Flashing a wall is really not that difficult. It takes a little time and patience.

-Carefully remove the shingles one full shingle width away from the wall, using a shingle pry bar. Working one shingle at a time break the seal strip on each shingle. You should have a zig zag pattern running up the roof next to the wall as you don't want all the butt joints lining up on top of each other. They should be at least 6" in the stagger.

-Clean the roof of old roofing underlayment and nails. 

-Take you skill saw and set it for the depth of the siding and no deeper. Lay it on its edge and from the bottom to the top cut a straight line up the wall. You should be removing about 4" of siding. More about this later.

-Install the new shingles, one at a time over new roof underlayment. Install a piece of step flashing on each shingle as you go up the wall with one nail in the upper corner away from the wall. Apply your mastic as you go. You will get some on you, it's unavoidable.

-When the shingles are complete, take a piece of pressure treated 1x4 and fill in the void you created in the wall. Caulk the edge where the cut was made to the new board. If you made a straight cut, it will be a fine line. 

-After the install is complete, prime and paint the new boards to match the siding. I would suggest primming the new trim board on all sides and also the edge you cut on the existing siding.

-Go to a local roofing supply house (not one of the Big Box Stores) and get your shingles, underlayment, flashing, caulk and any advise you need.

AND MOST IMPORTANT, IF YOU ARE NOT COMFORTABLE WORKING ON A ROOF, HIRE A PROFESSIONAL. Falls can permanently injure or kill you and yes more accidents happen on low slope, single story roofs. Never work alone, have a helper present when you are there. And what ever time you think it's going to take to do the repair, double it at least.

WD-40 is great for getting roof cement off you and your tools by the way.


----------



## bud16415 (Jan 20, 2014)

I would do exactly as oldog Rx the only thing I do different is adjust how much siding I trim up based on the other trim on the house. Sometimes soffits have a similar detail at the top and then I cut it so I don't have to rip the treated board. I also have a Z bent piece if its wood siding to slip up under the siding and over the new piece that acts as a drip edge. 

The idea you have to see with step flashing is they are weaved in just like the shingles. A straight flashing relies on the mastic too much steps done properly will shed water just like shingles.


----------

===

AIM:
Rewrite everything in the roof flashing text from "-Carefully remove the" down to "you, it's unavoidable.", replacing each "siding" with "cladding".

SOURCE DATA:

===

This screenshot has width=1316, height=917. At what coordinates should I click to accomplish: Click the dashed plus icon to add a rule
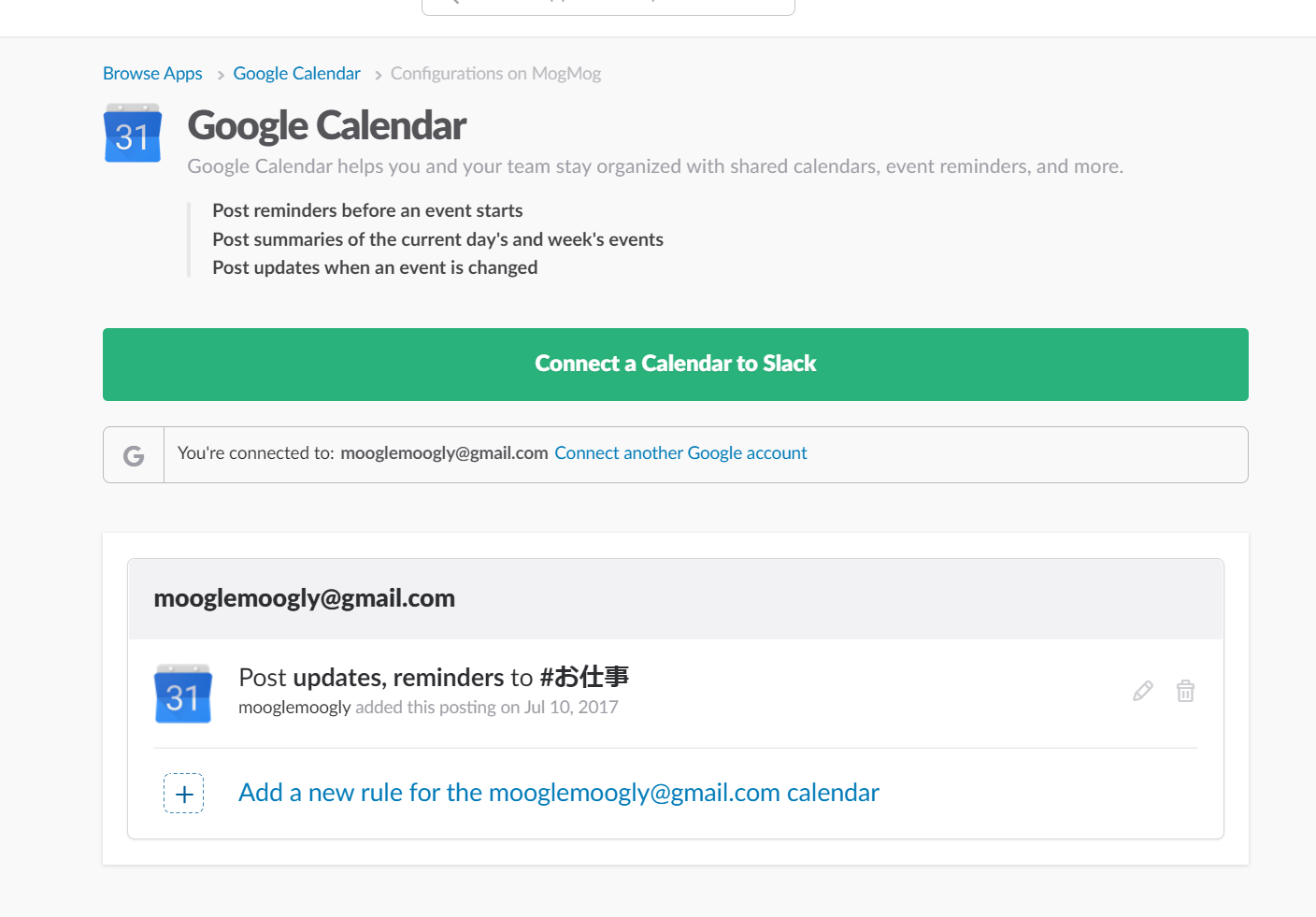(x=184, y=794)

===

RESPONSE TO THE TASK:
-Carefully remove the shingles one full shingle width away from the wall, using a shingle pry bar. Working one shingle at a time break the seal strip on each shingle. You should have a zig zag pattern running up the roof next to the wall as you don't want all the butt joints lining up on top of each other. They should be at least 6" in the stagger.

-Clean the roof of old roofing underlayment and nails. 

-Take you skill saw and set it for the depth of the cladding and no deeper. Lay it on its edge and from the bottom to the top cut a straight line up the wall. You should be removing about 4" of cladding. More about this later.

-Install the new shingles, one at a time over new roof underlayment. Install a piece of step flashing on each shingle as you go up the wall with one nail in the upper corner away from the wall. Apply your mastic as you go. You will get some on you, it's unavoidable.